*What you are asked to do*
Lines that include "avatar" make up the answer; copy all of them from the data below.

*Raw data*
----------------------------------------

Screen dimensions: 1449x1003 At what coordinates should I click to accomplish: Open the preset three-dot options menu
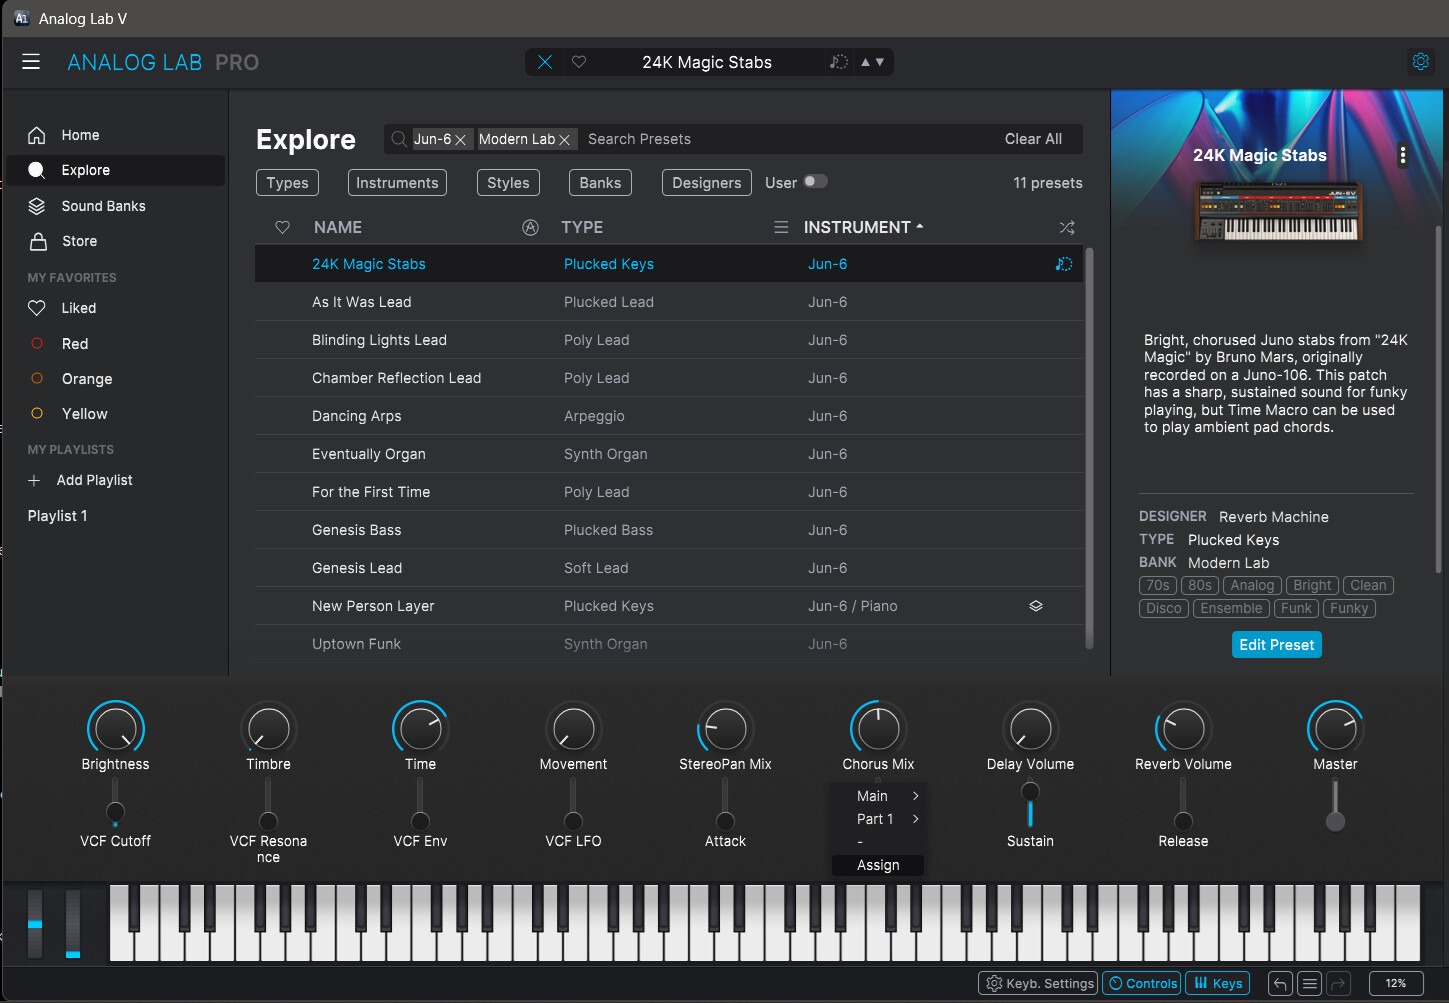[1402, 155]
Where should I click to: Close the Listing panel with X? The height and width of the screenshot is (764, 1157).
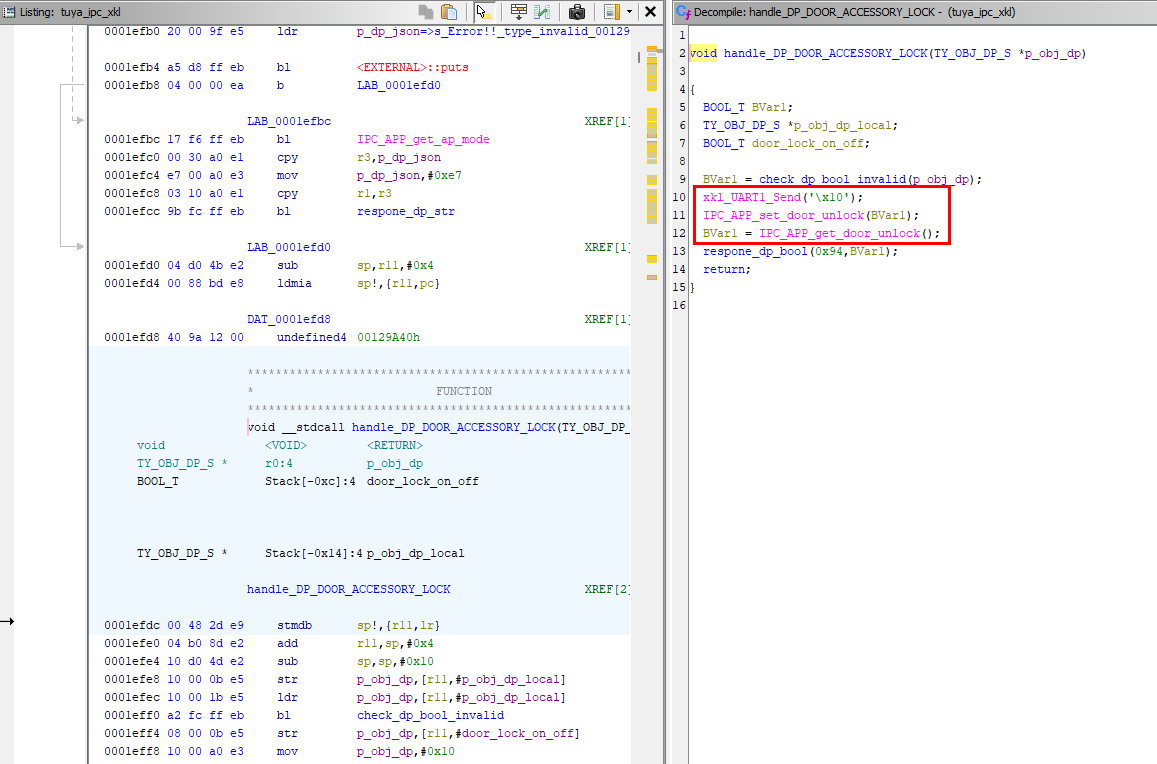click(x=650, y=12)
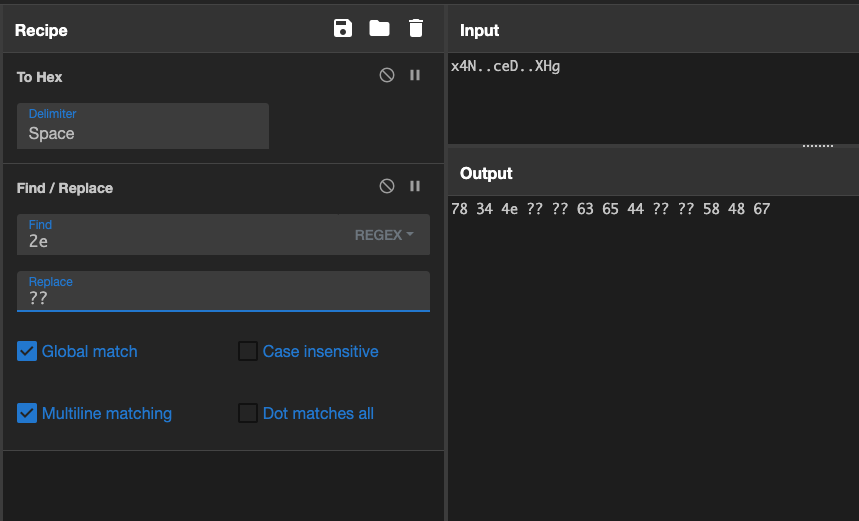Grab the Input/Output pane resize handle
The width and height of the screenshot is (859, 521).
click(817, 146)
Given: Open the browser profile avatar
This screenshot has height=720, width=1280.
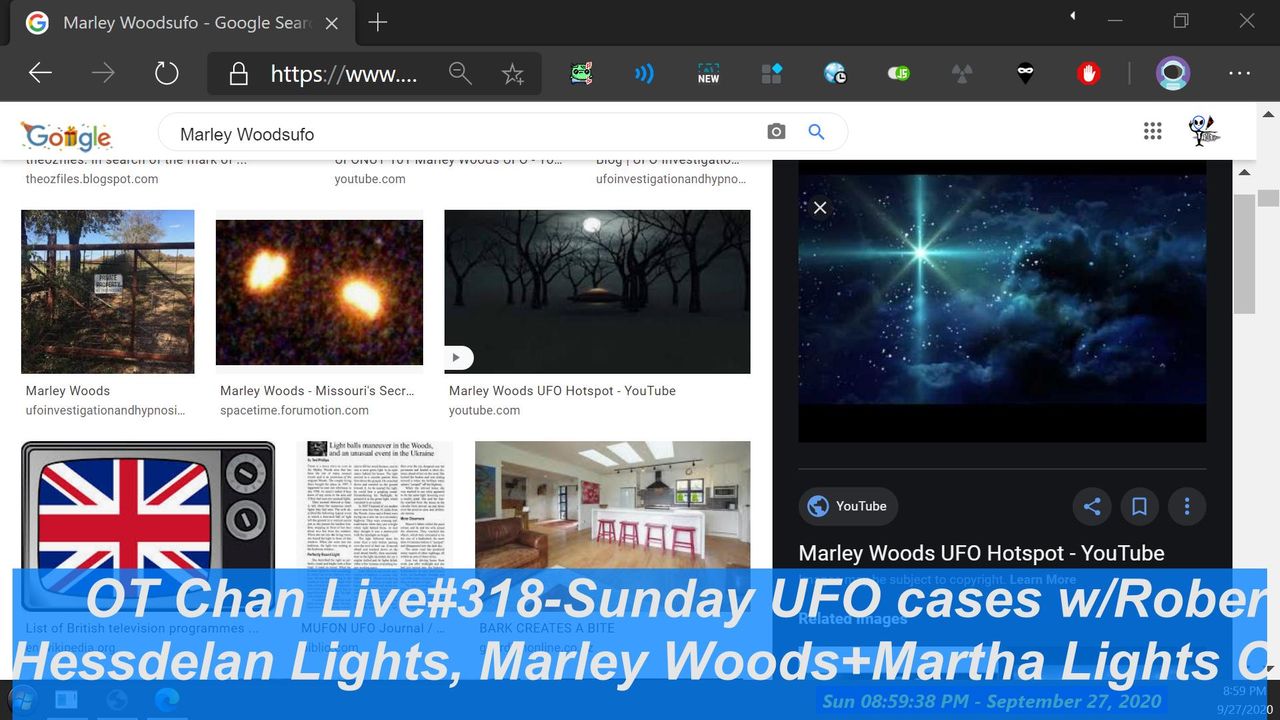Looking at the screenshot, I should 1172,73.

----------------------------------------

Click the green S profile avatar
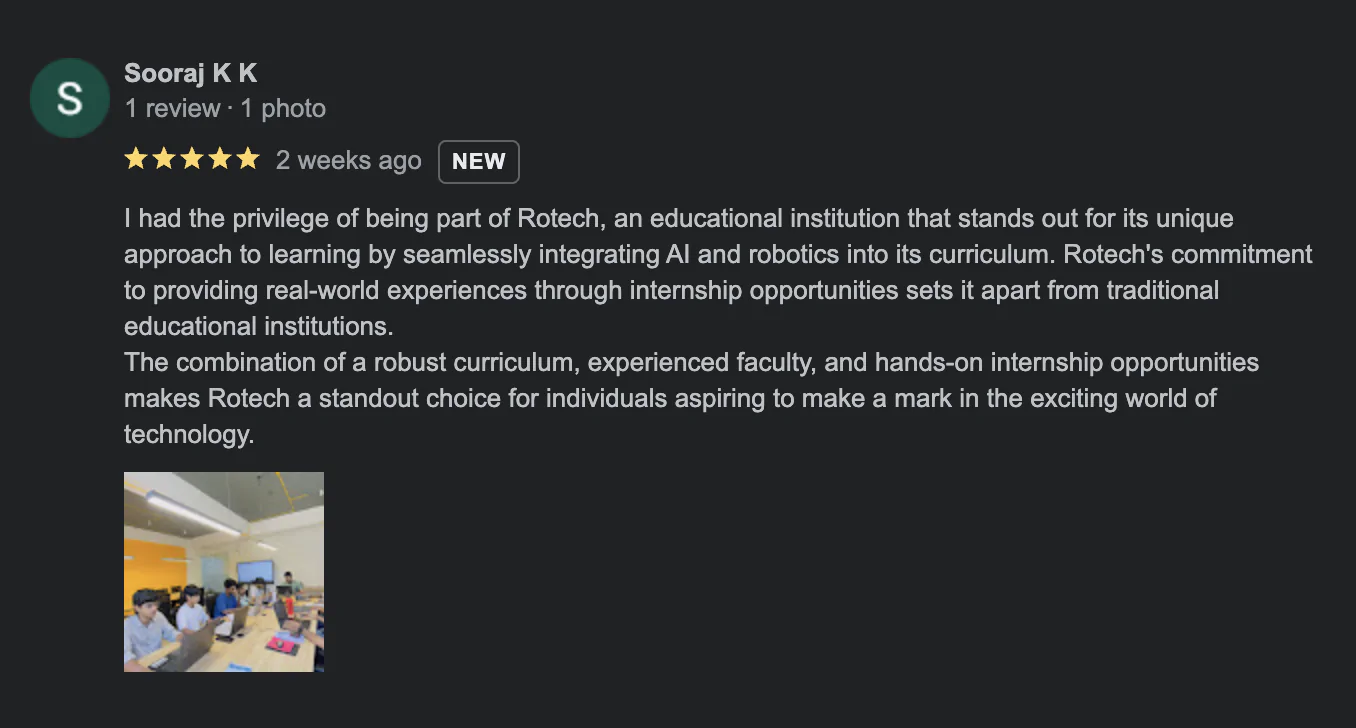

----------------------------------------

*Exercise solution*
Given: Open the browser profile avatar
Click the green S profile avatar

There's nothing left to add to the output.